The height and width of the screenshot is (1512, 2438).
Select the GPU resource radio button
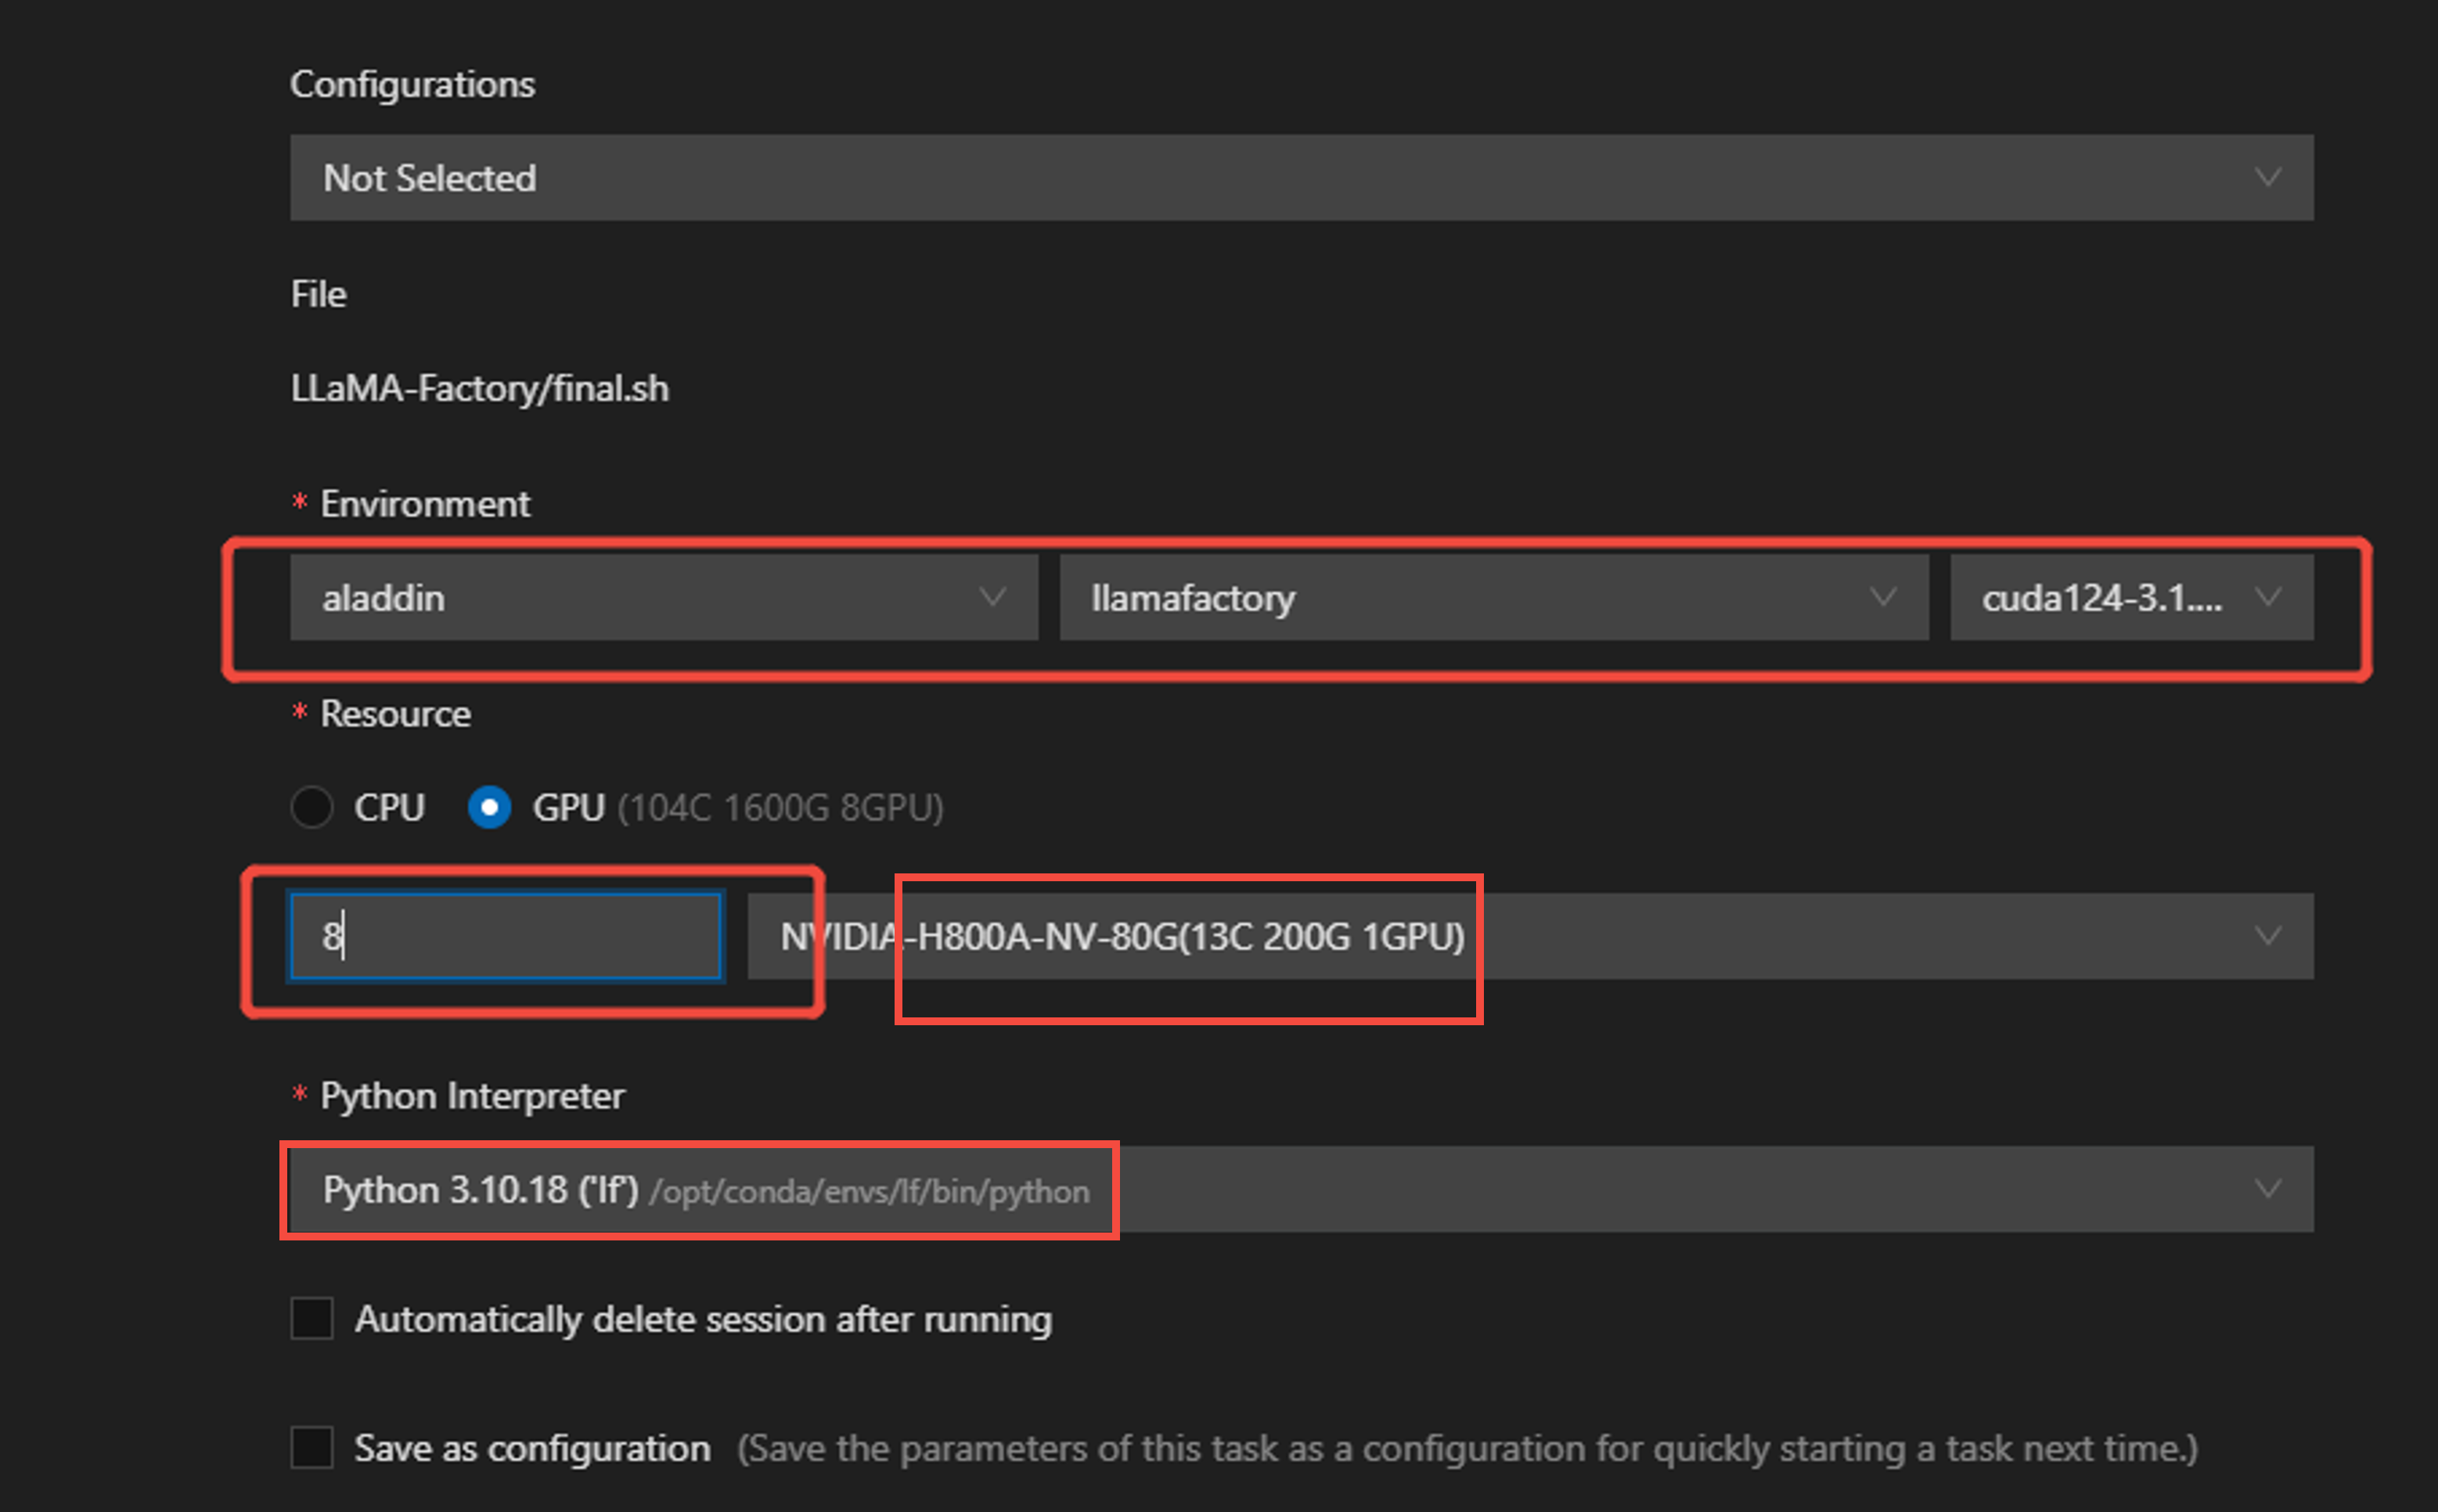[x=489, y=807]
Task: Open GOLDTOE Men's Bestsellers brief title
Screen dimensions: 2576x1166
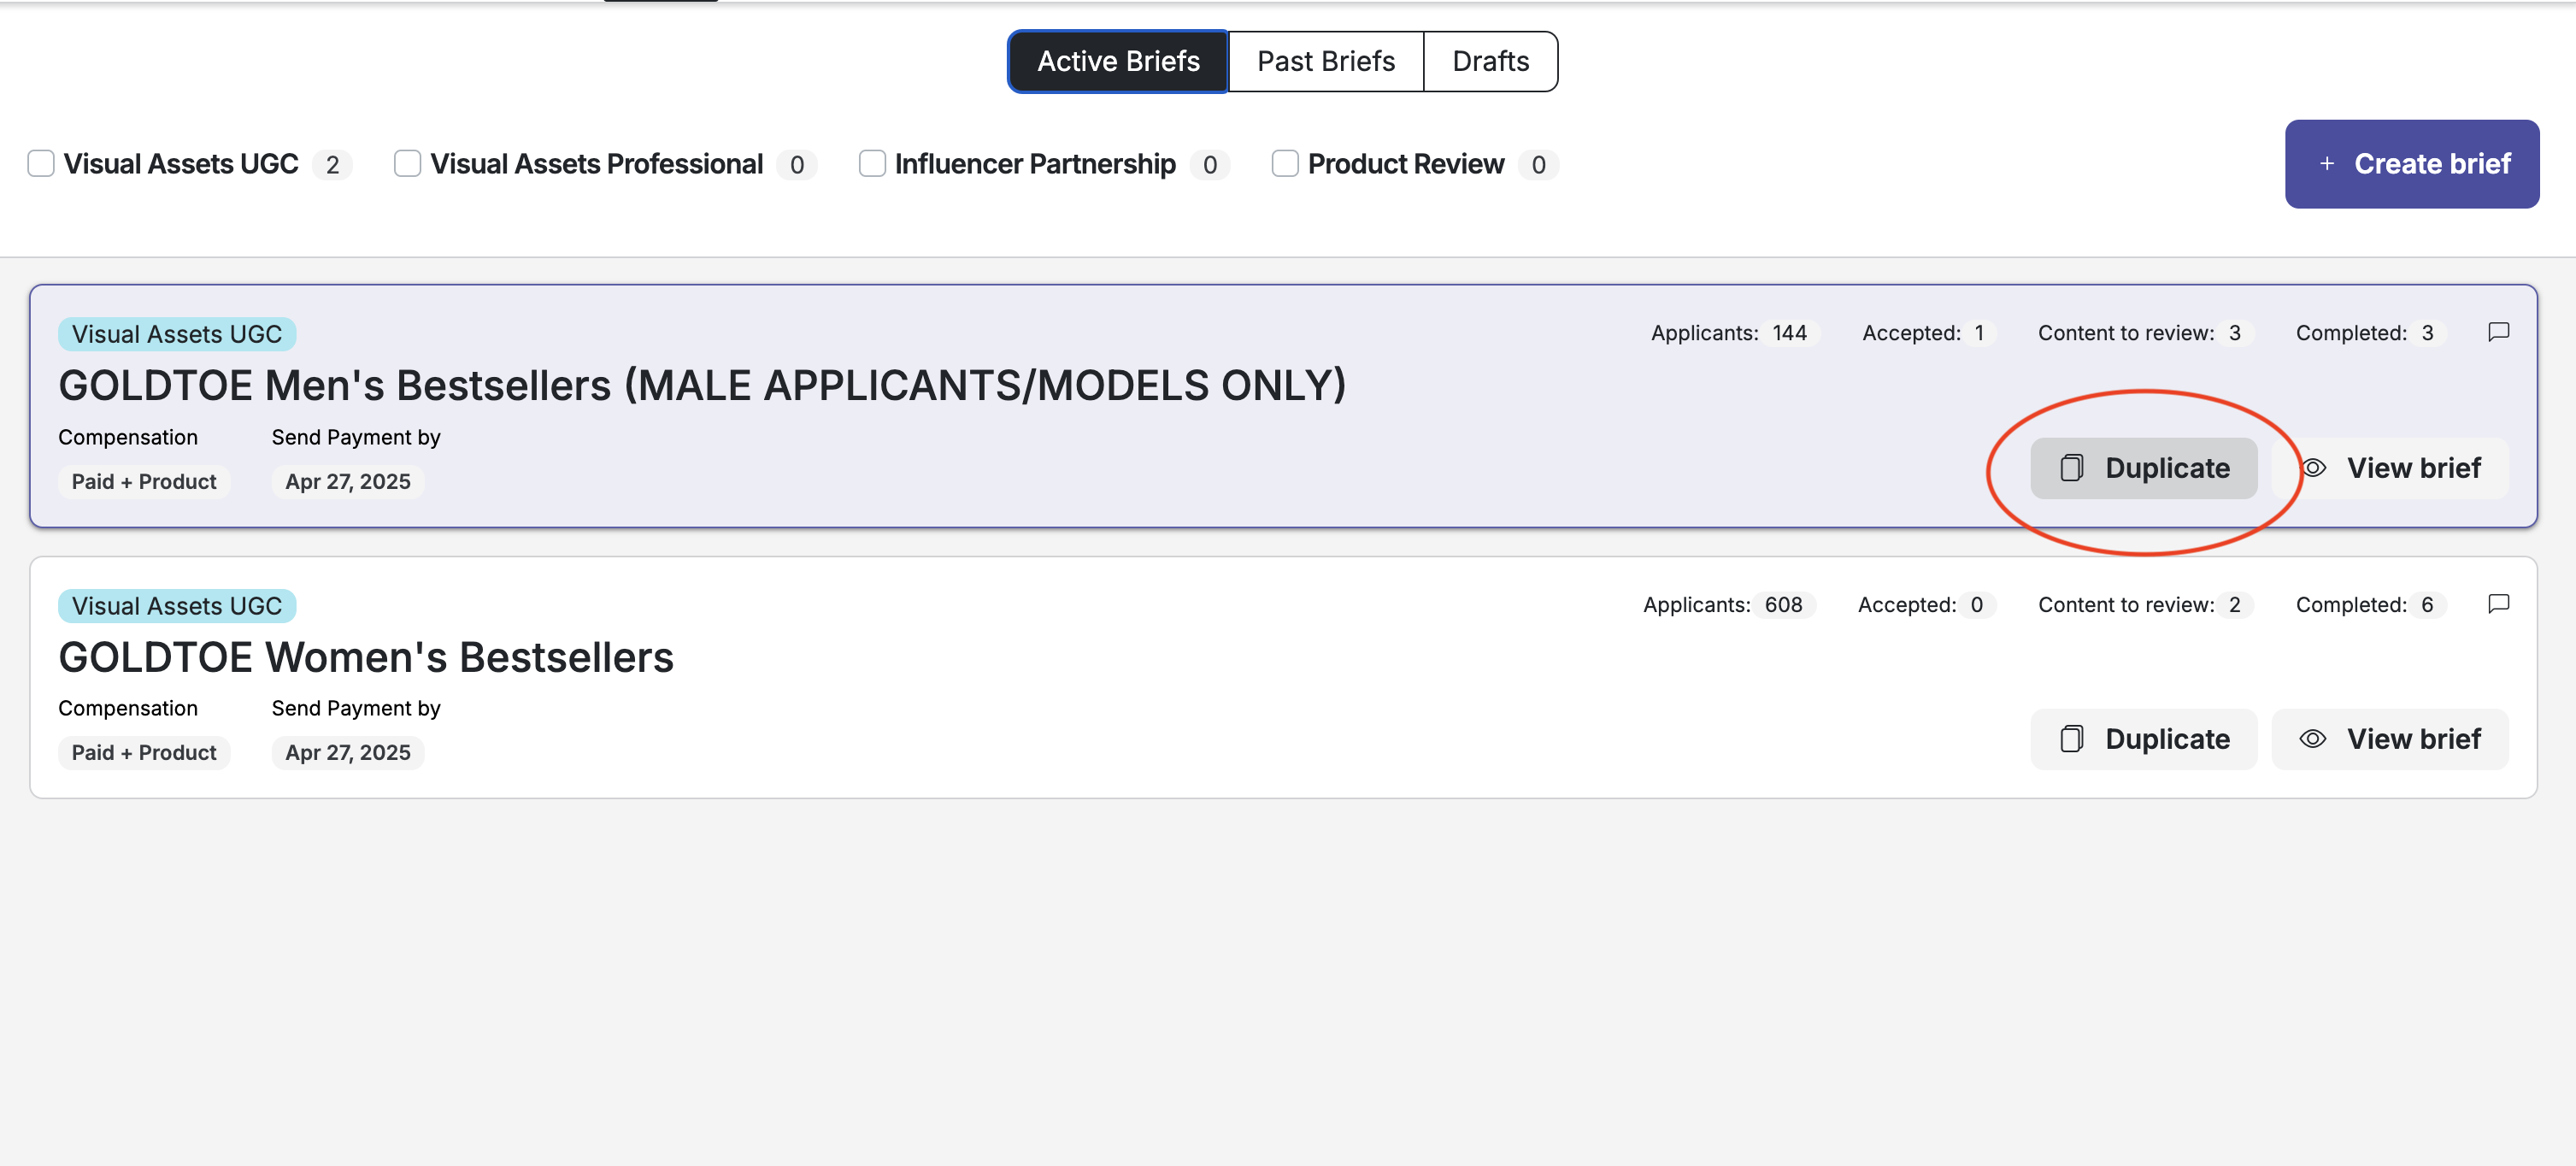Action: [702, 386]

——————————

**TASK STATEMENT:** Transcribe every line of the listing above exactly; skip the pictures.

**EXPECTED ANSWER:**
The height and width of the screenshot is (1512, 2438).
Select the GPU resource radio button
[x=489, y=807]
Task: Open GOLDTOE Men's Bestsellers brief title
Screen dimensions: 2576x1166
Action: [702, 386]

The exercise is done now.